MOORED ARRAYS WORKGROUP

The tentative locations of all Pilot year and field years 2 and 3 current meter and sediment trap arrays were presented (figure 1 and figure 2) and discussed. There was some concern about the lack of current meters on the western side of the lake. However, the main objective of the deployment strategy is to position our moorings at the best possible location for observing the offshore migration of the plume and to have a sufficient mooring density so as to be able to conserve mass over as broad a range of time scales as possible from the data alone.

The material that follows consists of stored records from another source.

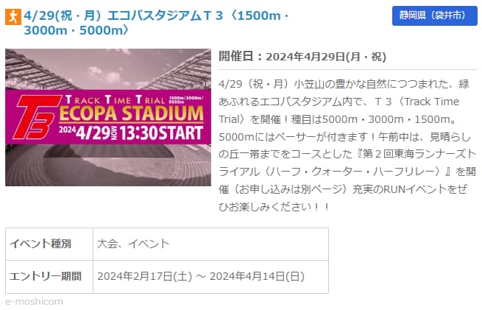Click the 開催日 date heading
Screen dimensions: 482x310
pyautogui.click(x=302, y=57)
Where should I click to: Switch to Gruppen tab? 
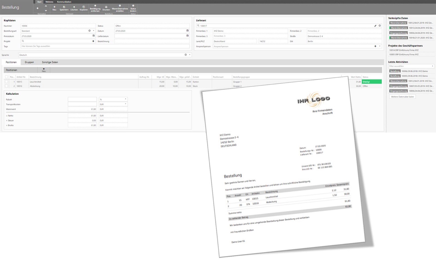point(29,62)
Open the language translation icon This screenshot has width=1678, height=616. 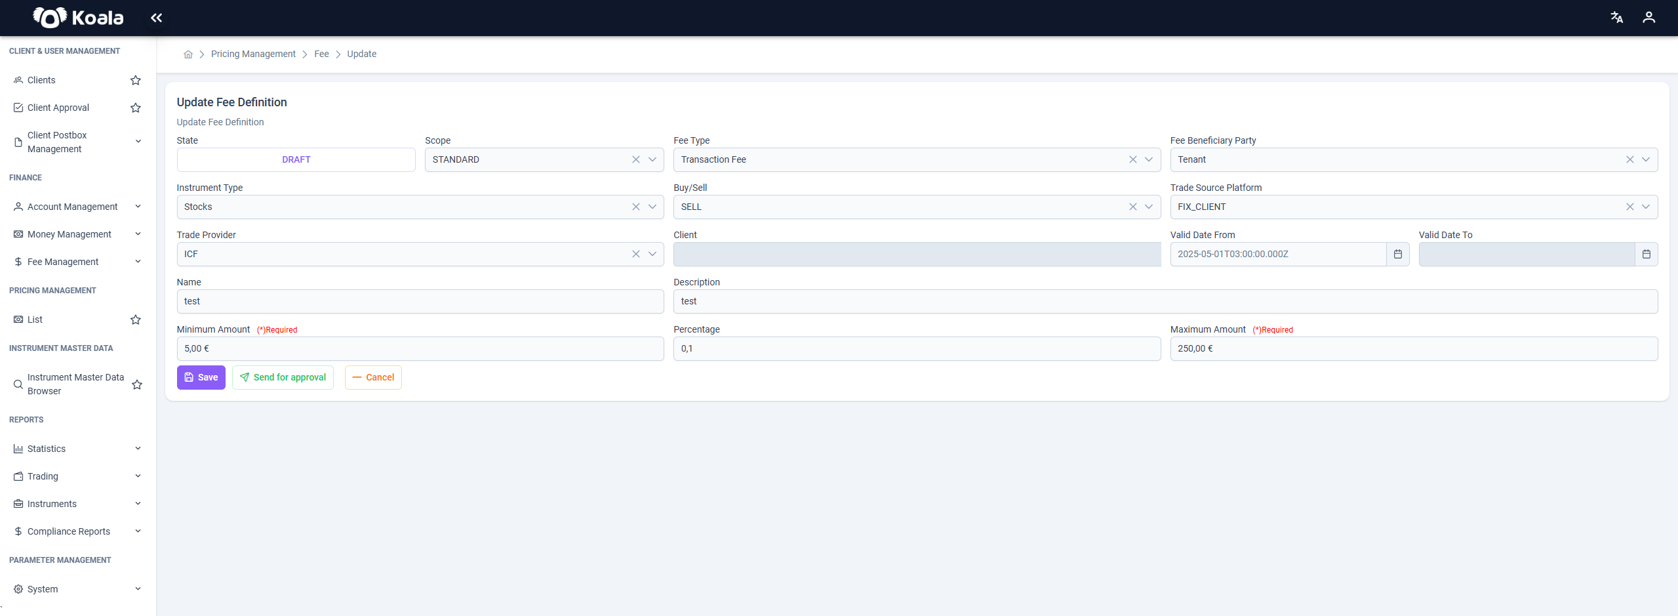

Current information in other regions of the study area (and whole lake) will depend on the hydrodynamic model, lagrangian drifter data and intermittant measurements from the benthic layer tripod(s).

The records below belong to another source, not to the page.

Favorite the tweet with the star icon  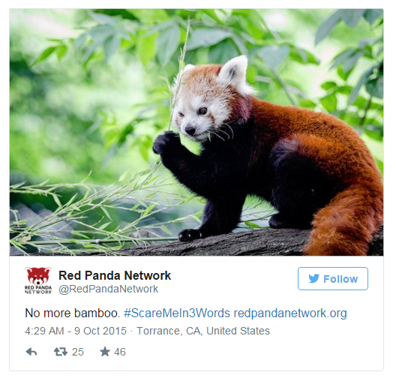click(x=105, y=352)
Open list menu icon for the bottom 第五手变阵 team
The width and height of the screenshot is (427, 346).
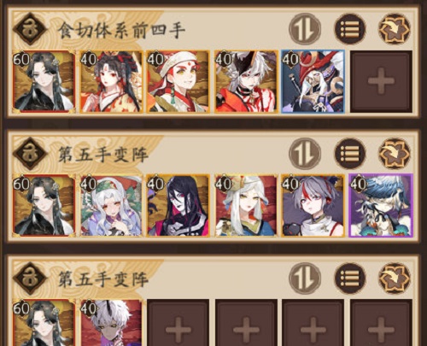click(350, 279)
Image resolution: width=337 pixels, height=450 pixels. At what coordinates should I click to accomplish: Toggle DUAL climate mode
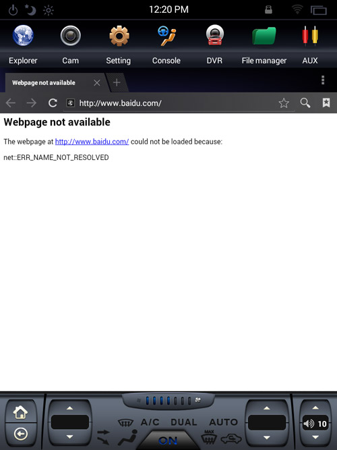(184, 422)
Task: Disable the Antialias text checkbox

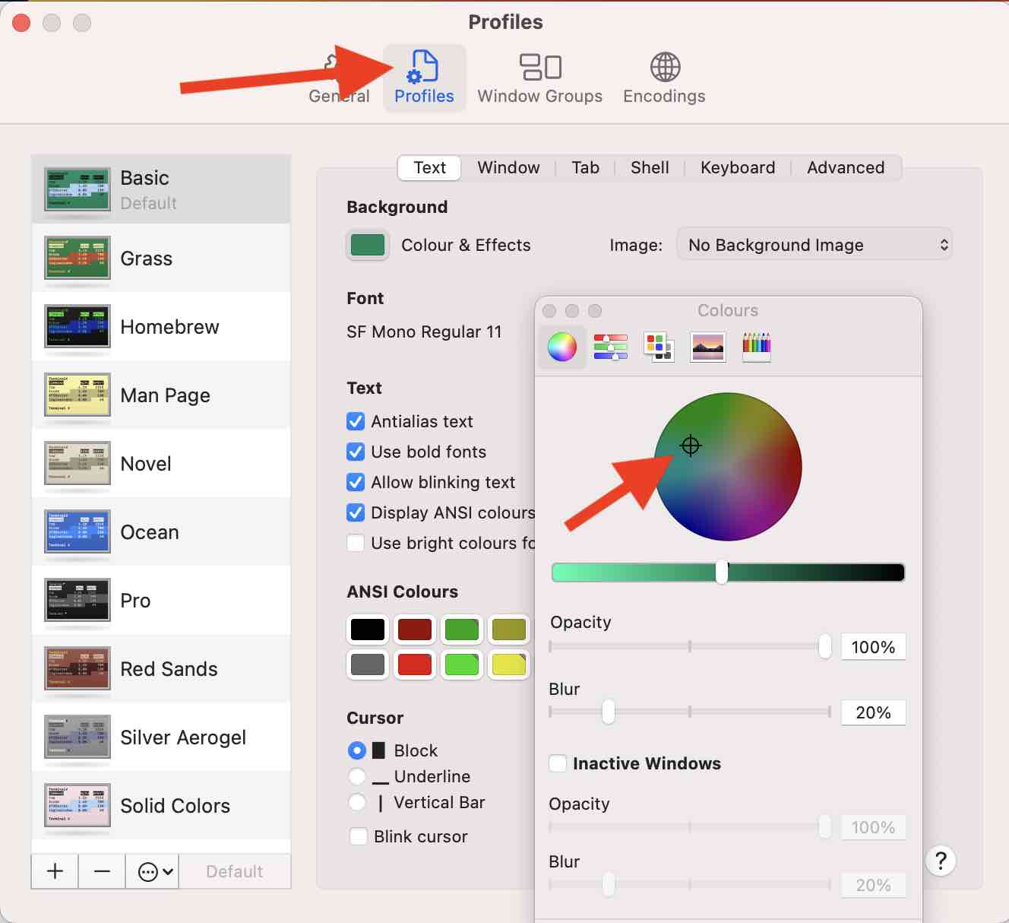Action: (355, 421)
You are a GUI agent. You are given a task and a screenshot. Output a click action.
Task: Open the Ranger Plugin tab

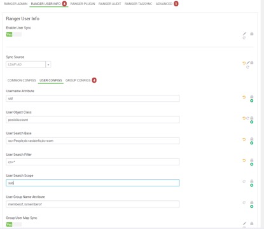[x=83, y=4]
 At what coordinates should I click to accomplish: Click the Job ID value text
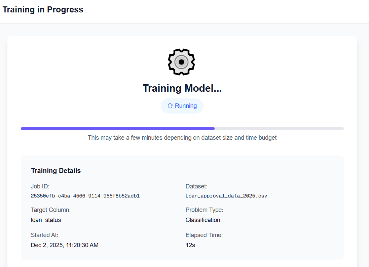pyautogui.click(x=85, y=196)
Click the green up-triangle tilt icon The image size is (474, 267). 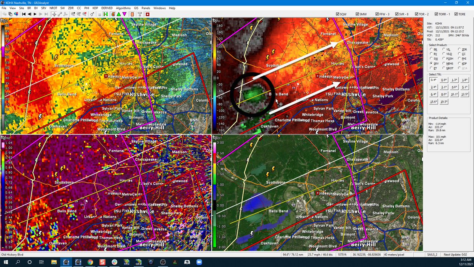click(119, 13)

There is an ambitious pilot program planned with 10 arrays of current meters and 6 arrays of 9 (23 sample) sequencing traps scheduled to be deployed October/November, 1997. Retrieval - servicing - redeployment of the current meters will be in 2 stages (June and July, 1998 and 1999) of approximately half of the arrays each time. This will provide continuous coverage for all 3 field years. Trap retrieval will follow the July current meter cruise with redeployment in August. Sampling during the month long interim will be with non-sequencing traps of the same design, allowing complete temporal coverage for the 3 field years.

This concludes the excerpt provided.